ECOSOC Operational Activities Segment

23 February 2016


Panel 4: Organisational Arrangements: How to strengthen inter-agency collaboration in organizational presence at country, sub-regional and regional levels?

Mr. Chairman, Excellencies, Distinguished Colleagues,

1. I am honoured to speak on behalf of the Alliance of Small Island States (AOSIS). We align our statement with those delivered by the Permanent Representative of Thailand on behalf of the Group of 77 and China.

2. I would like to start by thanking Her Excellency, Ms. Rossana Guevara, for her remarks, and further welcome the ideas presented by the moderator and esteemed panel. Effective inter-agency collaboration at the country, sub-regional and regional levels is critical to implementing the 2030 Agenda, as well as our other agreed frameworks, including the SAMOA Pathway.

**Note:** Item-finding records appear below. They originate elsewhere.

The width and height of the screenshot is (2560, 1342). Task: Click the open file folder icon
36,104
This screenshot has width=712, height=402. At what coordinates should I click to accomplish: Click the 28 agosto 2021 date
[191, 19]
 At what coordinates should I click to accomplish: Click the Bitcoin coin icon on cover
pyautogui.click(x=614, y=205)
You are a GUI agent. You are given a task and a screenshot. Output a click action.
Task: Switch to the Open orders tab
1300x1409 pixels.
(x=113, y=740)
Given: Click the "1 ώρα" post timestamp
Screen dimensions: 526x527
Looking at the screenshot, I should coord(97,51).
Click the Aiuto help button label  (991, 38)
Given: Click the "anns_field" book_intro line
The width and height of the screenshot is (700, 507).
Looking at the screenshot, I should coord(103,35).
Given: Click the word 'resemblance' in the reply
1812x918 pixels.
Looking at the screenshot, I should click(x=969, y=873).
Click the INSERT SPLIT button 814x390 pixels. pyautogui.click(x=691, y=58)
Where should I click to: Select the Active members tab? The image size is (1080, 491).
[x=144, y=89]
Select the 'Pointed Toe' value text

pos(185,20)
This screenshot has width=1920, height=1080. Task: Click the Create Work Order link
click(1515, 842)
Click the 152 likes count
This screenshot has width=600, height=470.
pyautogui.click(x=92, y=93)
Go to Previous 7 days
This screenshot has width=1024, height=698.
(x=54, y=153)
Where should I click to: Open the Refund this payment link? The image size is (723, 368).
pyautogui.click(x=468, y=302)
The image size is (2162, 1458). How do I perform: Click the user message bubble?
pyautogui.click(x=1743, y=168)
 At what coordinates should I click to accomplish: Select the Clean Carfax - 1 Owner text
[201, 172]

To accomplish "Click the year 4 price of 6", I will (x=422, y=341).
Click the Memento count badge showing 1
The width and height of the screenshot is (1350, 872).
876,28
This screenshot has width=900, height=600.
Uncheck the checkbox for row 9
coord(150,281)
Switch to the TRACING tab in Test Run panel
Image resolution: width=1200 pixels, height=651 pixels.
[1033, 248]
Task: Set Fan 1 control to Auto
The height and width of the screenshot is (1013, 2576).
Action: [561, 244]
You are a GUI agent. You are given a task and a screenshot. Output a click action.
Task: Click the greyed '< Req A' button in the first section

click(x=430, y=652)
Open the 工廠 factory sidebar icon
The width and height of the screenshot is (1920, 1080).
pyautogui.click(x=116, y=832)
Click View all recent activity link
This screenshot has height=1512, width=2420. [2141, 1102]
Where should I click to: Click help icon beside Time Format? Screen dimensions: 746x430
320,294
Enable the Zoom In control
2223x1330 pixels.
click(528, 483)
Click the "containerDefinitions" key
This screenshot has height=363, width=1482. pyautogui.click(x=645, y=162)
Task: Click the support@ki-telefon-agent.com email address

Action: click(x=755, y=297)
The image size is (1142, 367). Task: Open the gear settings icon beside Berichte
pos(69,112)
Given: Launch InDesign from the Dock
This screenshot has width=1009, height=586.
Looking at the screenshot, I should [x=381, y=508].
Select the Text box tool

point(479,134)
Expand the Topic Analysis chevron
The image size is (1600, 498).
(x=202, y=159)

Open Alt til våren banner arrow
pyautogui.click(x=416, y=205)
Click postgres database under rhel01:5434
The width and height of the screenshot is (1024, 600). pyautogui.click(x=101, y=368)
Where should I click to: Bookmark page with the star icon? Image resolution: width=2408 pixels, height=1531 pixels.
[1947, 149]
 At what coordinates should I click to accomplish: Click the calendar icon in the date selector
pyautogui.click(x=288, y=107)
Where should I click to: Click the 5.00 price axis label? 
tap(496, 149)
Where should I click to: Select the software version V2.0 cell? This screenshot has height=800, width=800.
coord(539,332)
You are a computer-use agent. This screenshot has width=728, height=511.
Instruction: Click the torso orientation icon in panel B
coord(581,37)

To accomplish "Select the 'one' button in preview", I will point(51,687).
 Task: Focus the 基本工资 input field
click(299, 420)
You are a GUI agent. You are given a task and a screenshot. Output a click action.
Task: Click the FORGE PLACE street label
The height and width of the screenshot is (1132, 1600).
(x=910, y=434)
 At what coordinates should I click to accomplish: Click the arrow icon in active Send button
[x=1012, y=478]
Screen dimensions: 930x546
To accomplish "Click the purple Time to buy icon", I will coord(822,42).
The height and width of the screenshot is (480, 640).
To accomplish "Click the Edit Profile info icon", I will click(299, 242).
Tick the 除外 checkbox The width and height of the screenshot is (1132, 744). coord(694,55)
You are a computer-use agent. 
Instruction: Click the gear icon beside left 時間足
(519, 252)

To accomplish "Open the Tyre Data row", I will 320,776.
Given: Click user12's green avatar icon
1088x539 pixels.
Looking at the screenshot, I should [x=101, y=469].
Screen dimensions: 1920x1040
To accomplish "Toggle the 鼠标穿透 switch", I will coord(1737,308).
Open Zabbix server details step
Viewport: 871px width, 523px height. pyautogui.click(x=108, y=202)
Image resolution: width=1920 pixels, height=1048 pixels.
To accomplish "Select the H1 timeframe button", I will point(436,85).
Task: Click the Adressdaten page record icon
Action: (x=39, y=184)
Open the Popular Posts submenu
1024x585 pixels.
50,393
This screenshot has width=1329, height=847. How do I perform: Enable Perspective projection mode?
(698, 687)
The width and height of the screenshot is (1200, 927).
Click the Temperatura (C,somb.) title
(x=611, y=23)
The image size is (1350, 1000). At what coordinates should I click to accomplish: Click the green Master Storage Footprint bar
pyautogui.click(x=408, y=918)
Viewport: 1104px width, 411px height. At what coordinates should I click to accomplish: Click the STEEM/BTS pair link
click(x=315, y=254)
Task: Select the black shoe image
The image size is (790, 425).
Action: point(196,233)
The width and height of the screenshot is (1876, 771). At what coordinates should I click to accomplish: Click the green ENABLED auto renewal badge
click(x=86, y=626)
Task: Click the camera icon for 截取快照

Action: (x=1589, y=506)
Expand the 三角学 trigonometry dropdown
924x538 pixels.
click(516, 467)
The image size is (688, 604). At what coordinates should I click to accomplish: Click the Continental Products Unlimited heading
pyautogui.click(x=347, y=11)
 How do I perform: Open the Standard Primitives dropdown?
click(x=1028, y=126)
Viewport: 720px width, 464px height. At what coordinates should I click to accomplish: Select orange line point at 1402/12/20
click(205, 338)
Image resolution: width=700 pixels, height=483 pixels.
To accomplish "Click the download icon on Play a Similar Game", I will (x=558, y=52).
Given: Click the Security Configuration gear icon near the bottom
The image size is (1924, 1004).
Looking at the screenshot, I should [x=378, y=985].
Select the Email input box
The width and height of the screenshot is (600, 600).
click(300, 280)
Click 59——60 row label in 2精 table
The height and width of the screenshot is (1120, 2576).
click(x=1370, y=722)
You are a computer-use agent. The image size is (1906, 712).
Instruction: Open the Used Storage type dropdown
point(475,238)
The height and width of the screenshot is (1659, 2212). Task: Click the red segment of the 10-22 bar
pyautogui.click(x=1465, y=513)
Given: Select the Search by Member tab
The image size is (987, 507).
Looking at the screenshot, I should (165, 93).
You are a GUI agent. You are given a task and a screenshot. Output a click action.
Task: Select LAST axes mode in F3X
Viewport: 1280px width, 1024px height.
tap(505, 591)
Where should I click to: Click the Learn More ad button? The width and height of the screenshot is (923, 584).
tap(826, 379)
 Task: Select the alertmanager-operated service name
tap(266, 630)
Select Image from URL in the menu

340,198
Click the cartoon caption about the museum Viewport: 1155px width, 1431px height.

3. The SAMOA Pathway, explicitly asked the UN system to improve inter and intra-regional cooperation and collaboration among SIDS, including in the context of institutional mechanisms and capacity building. Resident Coordinators in different regions and within regions must in our view talk to each other, so that lessons could be learnt and best practices studied. As put to the panel of Heads of Funds and Programmes yesterday, we would like to hear how current models of service delivery in SIDS deliver on this mandate. And what institutional mechanisms have been put in place to improve coordination.

4. Coordination between different UN entities, particularly from the perspective of country level operation, is an ongoing challenge. Many small states experience uncoordinated efforts from the different UN entities. SIDS report examples of experiencing multiple visits from different organizations who could perhaps be coordinated in the future, both to better direct funding and to improve coherence in implementation and reporting.

5. As we mentioned yesterday in the dialogue with the Heads of Funds and Programmes, SIDS countries have presented unique opportunities for service delivery. Firstly, SIDS are often served through multi-country offices. However, local offices are staffed with those that are unfamiliar with the UN system. In this context we continue to highlight the need for capacity building at the national level. Secondly, SIDS are testing grounds for single multi-country UNDAFs. However, it is reported that programme counries and the entities of the UN system perceive them to be less useful. We need to reflect on this model of service delivery, and once again ask for the panel's perspectives int his regard, especially in the context of increased mandates to the national level.

6. In conclusion, the UN development system can more effectively and efficiently deliver support to programme countries through more impactful and actionable coordination and improved communication between the different entities and the country and regional level offices.

With these brief remarks from the SIDS experience on the ground, I thank you.